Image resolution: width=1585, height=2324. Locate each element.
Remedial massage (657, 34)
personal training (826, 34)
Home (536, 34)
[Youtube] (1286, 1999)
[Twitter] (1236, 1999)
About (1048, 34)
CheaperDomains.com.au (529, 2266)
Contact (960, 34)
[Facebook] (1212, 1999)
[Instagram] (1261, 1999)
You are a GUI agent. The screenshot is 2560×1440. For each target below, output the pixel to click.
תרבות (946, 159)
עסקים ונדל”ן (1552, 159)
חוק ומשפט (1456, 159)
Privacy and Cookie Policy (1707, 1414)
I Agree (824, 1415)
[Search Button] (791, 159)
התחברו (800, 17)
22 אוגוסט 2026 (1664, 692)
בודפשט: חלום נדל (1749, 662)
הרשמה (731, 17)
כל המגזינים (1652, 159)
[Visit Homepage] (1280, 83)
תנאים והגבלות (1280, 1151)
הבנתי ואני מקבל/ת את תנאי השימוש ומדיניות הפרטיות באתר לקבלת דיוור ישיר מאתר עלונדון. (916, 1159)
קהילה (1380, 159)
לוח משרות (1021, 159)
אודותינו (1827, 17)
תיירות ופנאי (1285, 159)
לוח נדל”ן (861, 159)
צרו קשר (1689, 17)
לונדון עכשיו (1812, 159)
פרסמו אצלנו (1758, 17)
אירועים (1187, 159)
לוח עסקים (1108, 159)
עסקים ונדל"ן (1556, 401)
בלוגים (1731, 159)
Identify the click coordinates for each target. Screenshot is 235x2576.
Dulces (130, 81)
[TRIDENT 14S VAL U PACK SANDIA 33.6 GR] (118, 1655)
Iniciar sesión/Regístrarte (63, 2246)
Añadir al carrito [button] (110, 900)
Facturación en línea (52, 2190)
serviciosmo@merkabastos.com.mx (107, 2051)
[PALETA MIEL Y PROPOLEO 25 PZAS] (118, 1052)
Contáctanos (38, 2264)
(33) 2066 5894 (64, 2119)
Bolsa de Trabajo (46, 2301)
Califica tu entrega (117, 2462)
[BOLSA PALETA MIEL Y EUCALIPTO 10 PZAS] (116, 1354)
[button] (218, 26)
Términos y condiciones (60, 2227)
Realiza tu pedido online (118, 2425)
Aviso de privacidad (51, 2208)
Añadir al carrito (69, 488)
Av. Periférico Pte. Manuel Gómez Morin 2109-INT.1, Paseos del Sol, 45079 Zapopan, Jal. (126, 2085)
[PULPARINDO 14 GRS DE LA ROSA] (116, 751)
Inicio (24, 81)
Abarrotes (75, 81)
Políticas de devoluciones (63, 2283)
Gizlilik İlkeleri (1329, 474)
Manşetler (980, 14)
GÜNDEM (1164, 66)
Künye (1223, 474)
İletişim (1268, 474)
* * *
Show every line of the data in which the word "click" appears.

— Response below —
You are a GUI agent. The screenshot is 2560×1440. For each target below, output the pixel to click.
Identify the click coordinates for each target. Screenshot is 235x2576.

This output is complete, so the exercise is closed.